Quindi con un proxy accoppiato ad un filtro: (ad es per il web)

squid

squidguard

oppure ma non e' molto praticabile attraverso iptables string.

(va bene quando vuoi bloccare una particolare e ben nota stringa)

ciao

----------

## dboogieman

Ciao queste soluzioni di antivirus gateway (cosi li definiscono) solitamente funzionano cosi:

-disponendo il gateway di un IP pubblico, lo stesso viene dichiarato a DNS come MX primario del dominio che si deve depuare, prima di consegnare la posta al reale mail server.

-cosi facendo la posta spedita al MX ed in giacenza sul MX, viene depurata dal daemon responsabile.

-la stessa macchina depuratrice poi, mediante SMTP spedisci i messaggi depurati al mail server.

-per finire i client fanno POP3 al mail server che dovrebbe consegnare cosi', posta pulita.

Ho Visto che implementano altri sistemi con logiche differenti, questa e' una di quelle, con Linux io mi sono sempre trovato bene con amavis oppure clamav.

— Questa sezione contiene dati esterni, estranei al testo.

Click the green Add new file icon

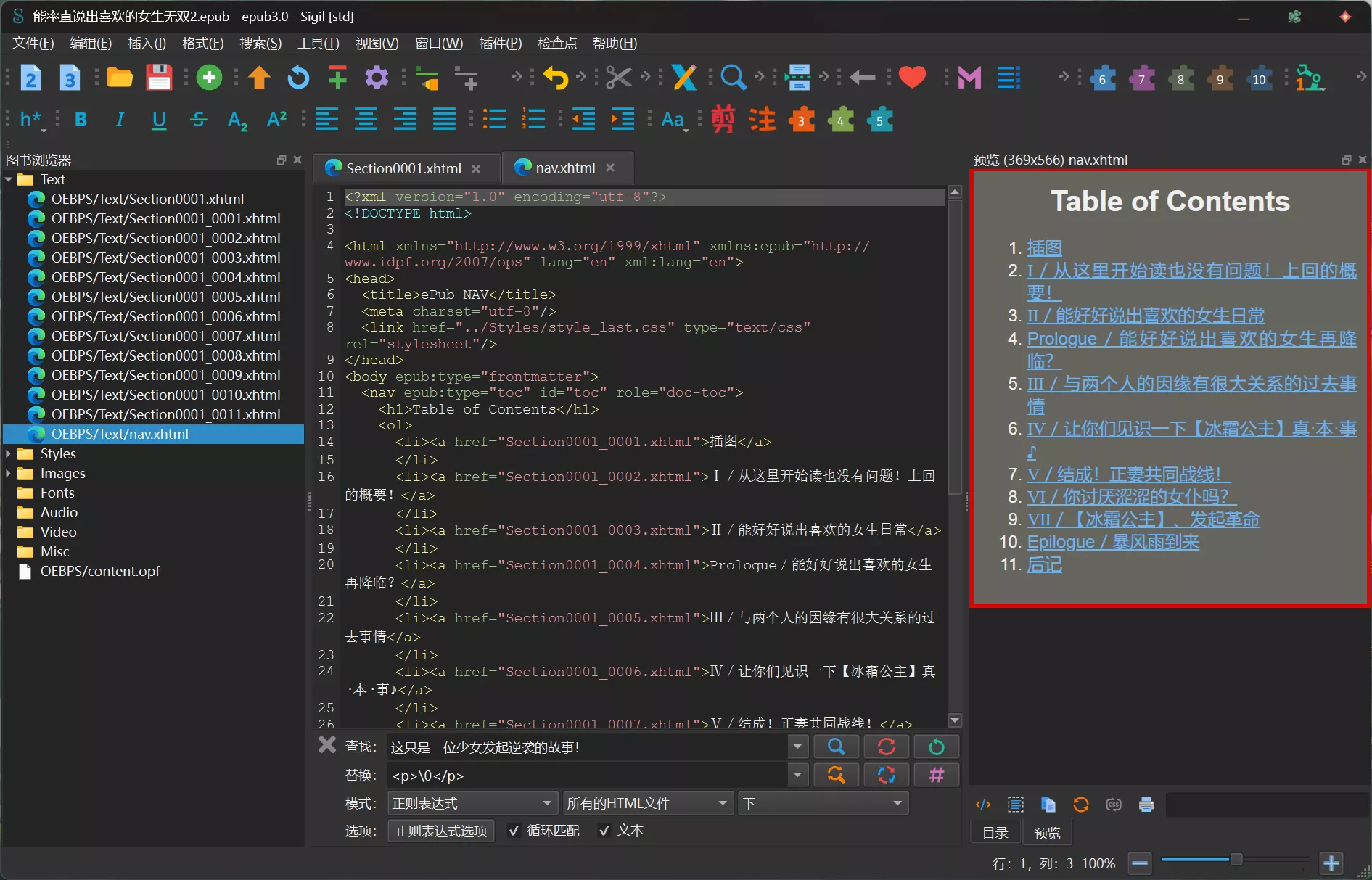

Spero possa esserti utile.

Ciao

dboogieman

----------

## FonderiaDigitale

porta 80 ->> iptables REDIRECT porta arbitraria (es. 81) --> tproxy/transproxy (ovvero un transparent proxy) --> porta 8080 DansGuardian  + antivirus patch ---> porta 3128 Squid che ritorna la pagina pulita coi risultati

cosi i client non si accorgono neanche che c'e' un proxy ( a parte il delay del tempo necessario a processare le richieste.. ma dipende dall'hardware, specie del disco fisso)

----------

## federico

 *FonderiaDigitale wrote:*   

> porta 80 ->> iptables REDIRECT porta arbitraria (es. 81) --> tproxy/transproxy (ovvero un transparent proxy) --> porta 8080 DansGuardian  + antivirus patch ---> porta 3128 Squid che ritorna la pagina pulita coi risultati
> 
> cosi i client non si accorgono neanche che c'e' un proxy ( a parte il delay del tempo necessario a processare le richieste.. ma dipende dall'hardware, specie del disco fisso)

 

In entrata da internet verso la rete devo mettere quindi che tutto il traffico passa sulla 81 sulla quale c'e' un proxy trasparente che ridirige a sua volta sulla 8080 (a sto punto non potevo ridirigere direttamente sulla 8080 saltando la 81?) e poi sulla 8080 c'e' sto DansGuard e antivirus che spara i risultati sulla 3128 dove c'e' squid immagino.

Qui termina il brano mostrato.